Under and round him go
Flounders, gulls, on their cold, dying trails,
Doing what they are told,
Curlews aloud in the congered waves
Work at their ways to death,
And the rhymer in the long tongued room,
Who tolls his birthday bell,
Toesl towards the ambush of his wounds;
Herons, stepple stemmed, bless.
In the thistledown fall,
He sings towards anguish; finches fly
In the claw tracks of hawks
On a seizing sky; small fishes glide
Through wynds and shells of drowned
Ship towns to pastures of otters.

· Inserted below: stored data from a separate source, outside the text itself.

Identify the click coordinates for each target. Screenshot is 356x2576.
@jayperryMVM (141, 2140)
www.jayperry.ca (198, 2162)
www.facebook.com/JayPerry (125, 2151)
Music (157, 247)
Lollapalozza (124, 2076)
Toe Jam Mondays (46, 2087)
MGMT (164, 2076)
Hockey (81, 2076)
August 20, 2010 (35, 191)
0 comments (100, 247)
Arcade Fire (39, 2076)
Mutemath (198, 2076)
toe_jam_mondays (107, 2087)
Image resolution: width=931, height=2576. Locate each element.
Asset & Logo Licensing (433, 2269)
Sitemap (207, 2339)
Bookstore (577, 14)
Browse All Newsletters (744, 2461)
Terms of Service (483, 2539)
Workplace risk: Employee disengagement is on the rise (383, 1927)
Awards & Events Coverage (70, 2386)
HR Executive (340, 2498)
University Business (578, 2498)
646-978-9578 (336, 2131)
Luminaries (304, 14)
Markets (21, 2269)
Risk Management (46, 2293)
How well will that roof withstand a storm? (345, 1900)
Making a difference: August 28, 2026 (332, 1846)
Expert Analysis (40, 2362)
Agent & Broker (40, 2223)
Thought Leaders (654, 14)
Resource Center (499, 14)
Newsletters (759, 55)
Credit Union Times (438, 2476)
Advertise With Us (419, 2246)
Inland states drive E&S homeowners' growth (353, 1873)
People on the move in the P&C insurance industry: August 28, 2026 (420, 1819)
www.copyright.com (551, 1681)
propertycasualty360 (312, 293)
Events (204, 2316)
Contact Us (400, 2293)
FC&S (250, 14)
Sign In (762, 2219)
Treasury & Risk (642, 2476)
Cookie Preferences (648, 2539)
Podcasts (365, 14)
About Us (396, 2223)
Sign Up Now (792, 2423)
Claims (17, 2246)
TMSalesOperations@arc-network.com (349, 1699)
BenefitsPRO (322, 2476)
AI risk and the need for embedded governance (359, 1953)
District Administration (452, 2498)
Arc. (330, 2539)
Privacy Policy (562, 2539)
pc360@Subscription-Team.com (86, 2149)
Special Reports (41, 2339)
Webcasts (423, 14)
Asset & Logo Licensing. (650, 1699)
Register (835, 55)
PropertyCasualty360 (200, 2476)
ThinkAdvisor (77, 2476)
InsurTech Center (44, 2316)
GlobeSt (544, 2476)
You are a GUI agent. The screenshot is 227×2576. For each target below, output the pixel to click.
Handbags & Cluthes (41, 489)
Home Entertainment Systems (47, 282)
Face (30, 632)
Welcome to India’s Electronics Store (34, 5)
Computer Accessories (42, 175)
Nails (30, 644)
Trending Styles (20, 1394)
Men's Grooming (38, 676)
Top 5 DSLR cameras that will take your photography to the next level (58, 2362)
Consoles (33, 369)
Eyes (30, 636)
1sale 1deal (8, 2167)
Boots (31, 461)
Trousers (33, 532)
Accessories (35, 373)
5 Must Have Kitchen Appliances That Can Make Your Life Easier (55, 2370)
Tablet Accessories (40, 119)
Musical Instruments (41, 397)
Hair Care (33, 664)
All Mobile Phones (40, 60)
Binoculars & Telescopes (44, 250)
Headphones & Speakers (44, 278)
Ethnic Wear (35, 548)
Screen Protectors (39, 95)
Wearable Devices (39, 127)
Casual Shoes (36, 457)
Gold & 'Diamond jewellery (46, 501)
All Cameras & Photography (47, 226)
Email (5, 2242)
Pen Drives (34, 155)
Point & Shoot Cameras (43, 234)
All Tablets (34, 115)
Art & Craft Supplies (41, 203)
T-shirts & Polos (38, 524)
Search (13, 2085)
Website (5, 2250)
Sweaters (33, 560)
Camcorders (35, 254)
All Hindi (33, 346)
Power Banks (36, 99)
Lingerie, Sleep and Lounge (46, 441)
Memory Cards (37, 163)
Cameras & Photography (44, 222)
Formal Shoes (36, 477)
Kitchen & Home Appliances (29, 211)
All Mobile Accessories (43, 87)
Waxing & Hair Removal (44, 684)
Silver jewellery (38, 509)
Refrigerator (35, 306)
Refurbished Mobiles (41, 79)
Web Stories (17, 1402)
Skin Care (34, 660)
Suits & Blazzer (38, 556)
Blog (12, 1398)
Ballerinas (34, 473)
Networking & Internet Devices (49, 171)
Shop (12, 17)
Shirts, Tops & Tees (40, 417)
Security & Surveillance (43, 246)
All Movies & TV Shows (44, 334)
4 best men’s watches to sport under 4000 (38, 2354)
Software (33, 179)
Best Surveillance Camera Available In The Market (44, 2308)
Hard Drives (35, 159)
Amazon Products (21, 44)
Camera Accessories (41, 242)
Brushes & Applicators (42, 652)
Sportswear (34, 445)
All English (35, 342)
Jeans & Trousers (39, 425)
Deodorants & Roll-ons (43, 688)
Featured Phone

He
In his slant, racking house
And the hewn coils of his trade perceives
Herons walk in their shroud,
The livelong river's robe
Of minnows wreathing around their prayer;
And far at sea he knows,
Who slaves to his crouched, eternal end
Under a serpent cloud,
Dolphins dyive in their turnturtle dust,
The rippled seals streak down
To kill and their own tide daubing blood
Slides good in the sleek mouth.
In a cavernous, swung
Wave's silence, wept white angelus knells.
Thirty-five bells sing struck
On skull and scar where his lovews lie wrecked,
Steered by the falling stars.
And to-morrow weeps in a blind cage
Terror will rage apart
Before chains break to a hammer flame
And love unbolts the dark
And freely he goes lost
In the unknown, famous light of great
And fabulous, dear God.
Dark is a way and light is a place,
Heaven that never was
Nor will be ever is alwas true,
And, in that brambled void,
Plenty as blackberries in the woods
The dead grow for His joy.
There he might wander bare
With the spirits of the horseshoe bay
Or the stars' seashore dead,
Marrow of eagles, the roots of whales
And wishbones of wild geese,
With blessed, unborn God and His Ghost,
And every soul His priest,
Gulled and chanter in youg Heaven's fold
Be at cloud quaking peace,
But dark is a long way.
He, on the earth of the night, alone
With all the living, prays,
Who knows the rocketing wind will blow
The bones out of the hills,
And the scythed boulders bleed, and the last
Rage shattered waters kick
Masts and fishes to the still quick stars,
Faithlessly unto Him
Who is the light of old
And air shaped Heaven where souls grow wild
As horses in the foam:
Oh, let me midlife mourn by the shrined
And druid herons' vows
The voyage to ruin I must run,
Dawn ships clouted aground,
Yet, though I cry with tumbledown tongue,
Count my blessings aloud:
Four elements and five
Senses, and man a spirit in love
Thangling through this spun slime
To his nimbus bell cool kingdom come
And the lost, moonshine domes,
And the sea that hides his secret selves
Deep in its black, base bones,
Lulling of spheres in the seashell flesh,
And this last blessing most,
That the closer I move
To death, one man through his sundered hulks,
The louder the sun blooms
And the tusked, ramshackling sea exults;
And every wave of the way
And gale I tackle, the whole world then,
With more triumphant faith
That ever was since the world was said,
Spins its morning of praise,
I hear the bouncing hills
Grow larked and greener at berry brown
Fall and the dew larks sing
Taller this thuderclap spring, and how
More spanned with angles ride
The mansouled fiery islands! Oh,
Holier then their eyes,
And my shining men no more alone
As I sail out to die"""

# integer encode text
tokenizer = Tokenizer()
tokenizer.fit_on_texts([data])
encoded = tokenizer.texts_to_sequences([data])[0]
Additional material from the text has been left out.